## WHAT TO WORK ON
Print the data exactly as written, but leave out each picture.

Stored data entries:
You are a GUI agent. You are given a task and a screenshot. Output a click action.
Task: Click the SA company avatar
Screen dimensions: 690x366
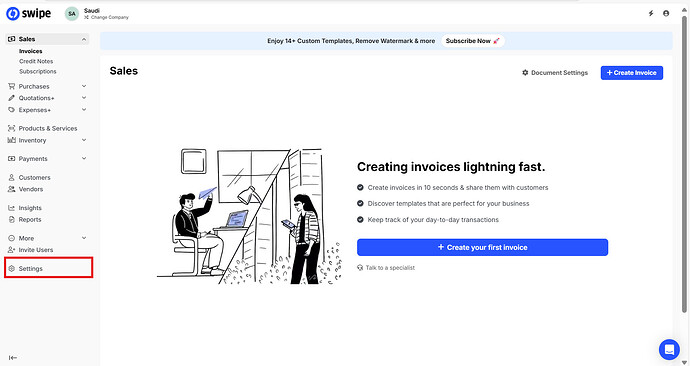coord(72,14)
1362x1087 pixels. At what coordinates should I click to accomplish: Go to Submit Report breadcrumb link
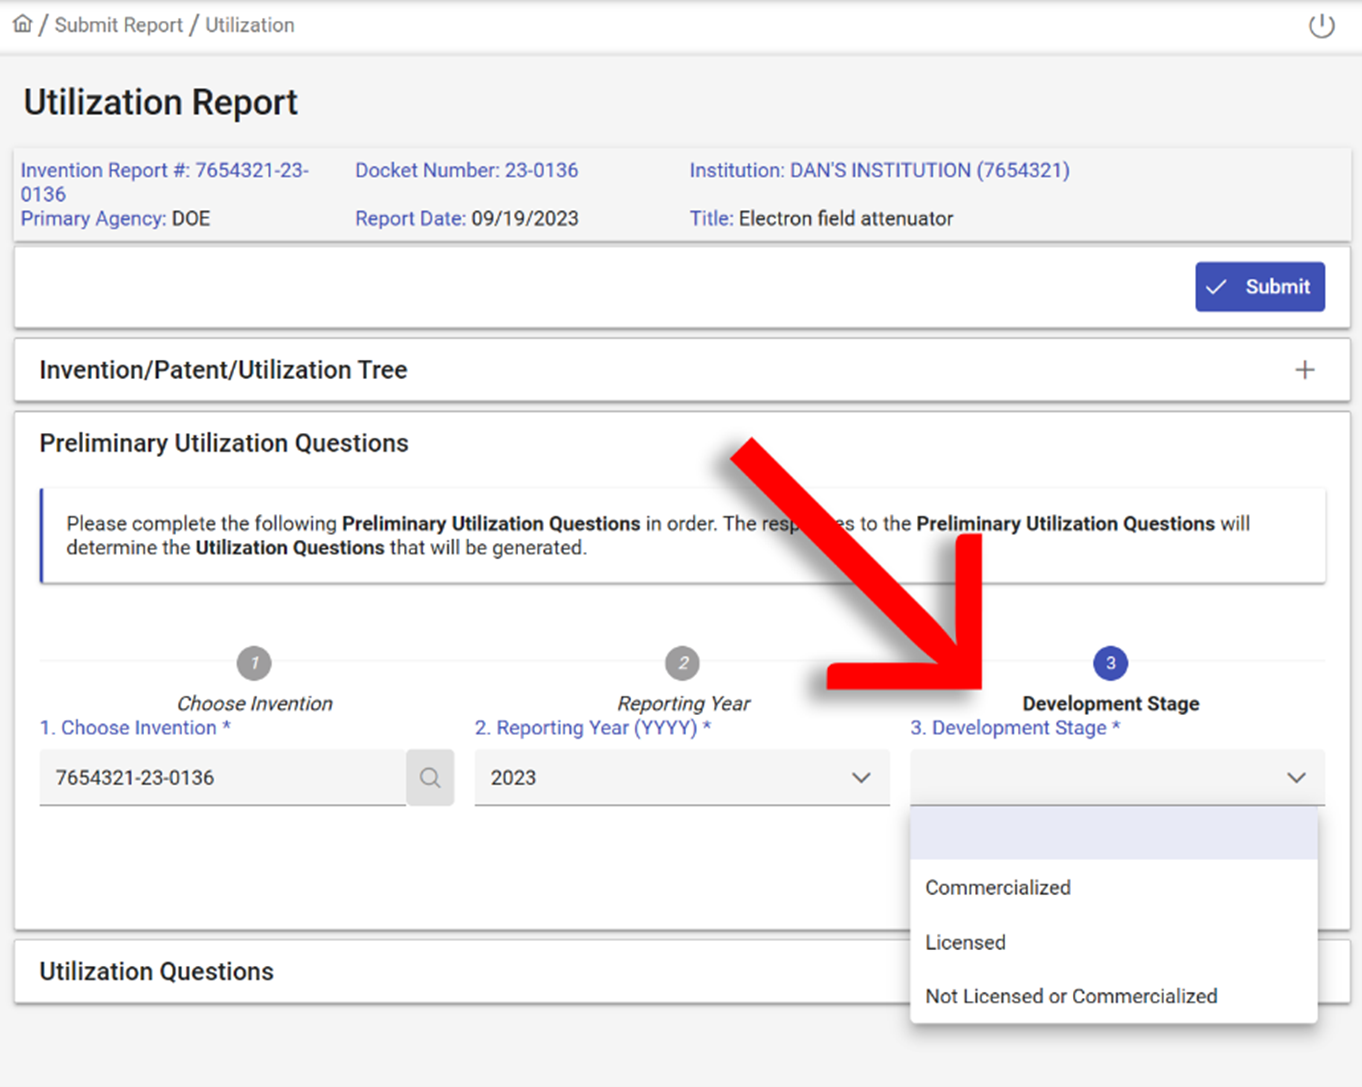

## RESPONSE TO THE TASK
You are a GUI agent. You are given a task and a screenshot. Output a click action.
Task: Click the SA company avatar
Screen dimensions: 690x366
coord(72,14)
1362x1087 pixels. At what coordinates should I click to accomplish: Go to Submit Report breadcrumb link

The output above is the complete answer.